_Data records_

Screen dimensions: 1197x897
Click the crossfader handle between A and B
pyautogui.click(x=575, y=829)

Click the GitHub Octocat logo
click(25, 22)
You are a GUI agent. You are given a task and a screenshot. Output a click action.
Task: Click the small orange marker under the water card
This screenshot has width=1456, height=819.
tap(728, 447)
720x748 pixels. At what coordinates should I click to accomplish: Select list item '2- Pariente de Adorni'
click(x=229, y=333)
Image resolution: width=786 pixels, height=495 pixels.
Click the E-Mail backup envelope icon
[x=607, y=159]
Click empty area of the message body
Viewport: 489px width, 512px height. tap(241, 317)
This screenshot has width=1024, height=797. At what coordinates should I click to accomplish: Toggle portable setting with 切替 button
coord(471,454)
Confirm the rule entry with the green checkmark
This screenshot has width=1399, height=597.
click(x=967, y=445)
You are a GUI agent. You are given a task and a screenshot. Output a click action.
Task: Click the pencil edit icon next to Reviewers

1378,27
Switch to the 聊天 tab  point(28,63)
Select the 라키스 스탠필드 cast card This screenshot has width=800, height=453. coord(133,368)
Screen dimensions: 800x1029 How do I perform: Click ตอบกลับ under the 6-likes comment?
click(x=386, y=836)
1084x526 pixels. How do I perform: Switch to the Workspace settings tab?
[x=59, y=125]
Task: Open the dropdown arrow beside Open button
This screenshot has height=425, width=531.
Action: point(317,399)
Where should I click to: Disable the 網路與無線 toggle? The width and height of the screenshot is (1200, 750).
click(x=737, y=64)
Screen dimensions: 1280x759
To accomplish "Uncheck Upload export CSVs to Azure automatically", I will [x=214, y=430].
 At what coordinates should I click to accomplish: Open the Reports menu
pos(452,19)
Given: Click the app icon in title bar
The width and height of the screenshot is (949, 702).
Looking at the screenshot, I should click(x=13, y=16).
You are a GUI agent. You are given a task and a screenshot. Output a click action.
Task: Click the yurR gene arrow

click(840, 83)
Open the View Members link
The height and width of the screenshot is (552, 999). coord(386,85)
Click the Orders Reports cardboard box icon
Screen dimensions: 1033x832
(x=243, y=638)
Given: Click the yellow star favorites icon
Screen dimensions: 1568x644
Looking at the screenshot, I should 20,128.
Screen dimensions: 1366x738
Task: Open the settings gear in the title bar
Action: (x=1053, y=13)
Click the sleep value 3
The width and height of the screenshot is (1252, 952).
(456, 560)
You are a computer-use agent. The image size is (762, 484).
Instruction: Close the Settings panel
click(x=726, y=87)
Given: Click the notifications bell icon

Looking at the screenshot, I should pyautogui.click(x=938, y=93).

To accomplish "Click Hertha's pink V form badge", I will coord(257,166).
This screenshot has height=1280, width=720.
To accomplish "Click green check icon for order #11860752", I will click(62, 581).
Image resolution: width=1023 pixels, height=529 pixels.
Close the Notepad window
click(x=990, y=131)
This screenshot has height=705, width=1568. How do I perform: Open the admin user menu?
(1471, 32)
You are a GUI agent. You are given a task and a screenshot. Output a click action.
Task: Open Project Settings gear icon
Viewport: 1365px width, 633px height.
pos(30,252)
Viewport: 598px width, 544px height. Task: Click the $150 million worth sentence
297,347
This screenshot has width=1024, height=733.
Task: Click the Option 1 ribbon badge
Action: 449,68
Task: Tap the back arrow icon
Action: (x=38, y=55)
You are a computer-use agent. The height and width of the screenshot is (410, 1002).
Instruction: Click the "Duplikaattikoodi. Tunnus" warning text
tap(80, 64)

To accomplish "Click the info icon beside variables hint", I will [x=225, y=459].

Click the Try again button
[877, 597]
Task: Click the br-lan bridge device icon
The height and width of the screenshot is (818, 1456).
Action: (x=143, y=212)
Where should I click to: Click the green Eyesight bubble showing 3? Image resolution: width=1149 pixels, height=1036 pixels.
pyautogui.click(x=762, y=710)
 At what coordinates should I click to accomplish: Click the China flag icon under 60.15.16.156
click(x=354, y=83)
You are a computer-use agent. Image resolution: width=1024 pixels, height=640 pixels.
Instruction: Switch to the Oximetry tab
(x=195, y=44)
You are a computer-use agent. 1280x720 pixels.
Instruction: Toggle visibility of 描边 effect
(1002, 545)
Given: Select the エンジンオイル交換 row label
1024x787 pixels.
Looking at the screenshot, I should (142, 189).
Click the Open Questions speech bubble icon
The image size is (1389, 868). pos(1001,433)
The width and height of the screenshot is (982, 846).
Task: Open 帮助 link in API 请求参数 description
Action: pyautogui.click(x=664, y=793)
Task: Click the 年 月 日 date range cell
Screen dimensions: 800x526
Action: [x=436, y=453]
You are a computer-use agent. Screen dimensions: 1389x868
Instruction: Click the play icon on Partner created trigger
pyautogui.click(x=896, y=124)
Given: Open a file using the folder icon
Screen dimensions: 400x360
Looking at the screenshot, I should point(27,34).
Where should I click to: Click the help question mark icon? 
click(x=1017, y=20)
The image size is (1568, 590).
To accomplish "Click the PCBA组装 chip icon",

_Exercise objective_
Restate the records above word for word.

_Solution for this problem_
Screen dimensions: 1197x897
Click the crossfader handle between A and B
pyautogui.click(x=575, y=829)

Click the GitHub Octocat logo
click(25, 22)
You are a GUI agent. You are given a task and a screenshot. Output a click action.
Task: Click the small orange marker under the water card
This screenshot has width=1456, height=819.
tap(728, 447)
720x748 pixels. At what coordinates should I click to accomplish: Select list item '2- Pariente de Adorni'
click(x=229, y=333)
Image resolution: width=786 pixels, height=495 pixels.
Click the E-Mail backup envelope icon
[x=607, y=159]
Click empty area of the message body
Viewport: 489px width, 512px height. tap(241, 317)
This screenshot has width=1024, height=797. At what coordinates should I click to accomplish: Toggle portable setting with 切替 button
coord(471,454)
Confirm the rule entry with the green checkmark
This screenshot has width=1399, height=597.
click(x=967, y=445)
You are a GUI agent. You are given a task and a screenshot. Output a click action.
Task: Click the pencil edit icon next to Reviewers

1378,27
Switch to the 聊天 tab  point(28,63)
Select the 라키스 스탠필드 cast card This screenshot has width=800, height=453. coord(133,368)
Screen dimensions: 800x1029 How do I perform: Click ตอบกลับ under the 6-likes comment?
click(x=386, y=836)
1084x526 pixels. How do I perform: Switch to the Workspace settings tab?
[x=59, y=125]
Task: Open the dropdown arrow beside Open button
This screenshot has height=425, width=531.
Action: point(317,399)
Where should I click to: Disable the 網路與無線 toggle? The width and height of the screenshot is (1200, 750).
click(x=737, y=64)
Screen dimensions: 1280x759
To accomplish "Uncheck Upload export CSVs to Azure automatically", I will [x=214, y=430].
 At what coordinates should I click to accomplish: Open the Reports menu
pos(452,19)
Given: Click the app icon in title bar
The width and height of the screenshot is (949, 702).
Looking at the screenshot, I should click(x=13, y=16).
You are a GUI agent. You are given a task and a screenshot. Output a click action.
Task: Click the yurR gene arrow

click(840, 83)
Open the View Members link
The height and width of the screenshot is (552, 999). coord(386,85)
Click the Orders Reports cardboard box icon
Screen dimensions: 1033x832
(x=243, y=638)
Given: Click the yellow star favorites icon
Screen dimensions: 1568x644
Looking at the screenshot, I should 20,128.
Screen dimensions: 1366x738
Task: Open the settings gear in the title bar
Action: (x=1053, y=13)
Click the sleep value 3
The width and height of the screenshot is (1252, 952).
(456, 560)
You are a computer-use agent. The image size is (762, 484).
Instruction: Close the Settings panel
click(x=726, y=87)
Given: Click the notifications bell icon

Looking at the screenshot, I should pyautogui.click(x=938, y=93).

To accomplish "Click Hertha's pink V form badge", I will coord(257,166).
This screenshot has height=1280, width=720.
To accomplish "Click green check icon for order #11860752", I will click(62, 581).
Image resolution: width=1023 pixels, height=529 pixels.
Close the Notepad window
click(x=990, y=131)
This screenshot has height=705, width=1568. How do I perform: Open the admin user menu?
(1471, 32)
You are a GUI agent. You are given a task and a screenshot. Output a click action.
Task: Open Project Settings gear icon
Viewport: 1365px width, 633px height.
pos(30,252)
Viewport: 598px width, 544px height. Task: Click the $150 million worth sentence
297,347
This screenshot has width=1024, height=733.
Task: Click the Option 1 ribbon badge
Action: 449,68
Task: Tap the back arrow icon
Action: (x=38, y=55)
You are a computer-use agent. The height and width of the screenshot is (410, 1002).
Instruction: Click the "Duplikaattikoodi. Tunnus" warning text
tap(80, 64)

To accomplish "Click the info icon beside variables hint", I will [x=225, y=459].

Click the Try again button
[877, 597]
Task: Click the br-lan bridge device icon
The height and width of the screenshot is (818, 1456).
Action: (x=143, y=212)
Where should I click to: Click the green Eyesight bubble showing 3? Image resolution: width=1149 pixels, height=1036 pixels.
pyautogui.click(x=762, y=710)
 At what coordinates should I click to accomplish: Click the China flag icon under 60.15.16.156
click(x=354, y=83)
You are a computer-use agent. Image resolution: width=1024 pixels, height=640 pixels.
Instruction: Switch to the Oximetry tab
(x=195, y=44)
You are a computer-use agent. 1280x720 pixels.
Instruction: Toggle visibility of 描边 effect
(1002, 545)
Given: Select the エンジンオイル交換 row label
1024x787 pixels.
Looking at the screenshot, I should (142, 189).
Click the Open Questions speech bubble icon
The image size is (1389, 868). pos(1001,433)
The width and height of the screenshot is (982, 846).
Task: Open 帮助 link in API 请求参数 description
Action: pyautogui.click(x=664, y=793)
Task: Click the 年 月 日 date range cell
Screen dimensions: 800x526
Action: [x=436, y=453]
You are a computer-use agent. Screen dimensions: 1389x868
Instruction: Click the play icon on Partner created trigger
pyautogui.click(x=896, y=124)
Given: Open a file using the folder icon
Screen dimensions: 400x360
Looking at the screenshot, I should point(27,34).
Where should I click to: Click the help question mark icon? 
click(x=1017, y=20)
The image size is (1568, 590).
To accomplish "Click the PCBA组装 chip icon",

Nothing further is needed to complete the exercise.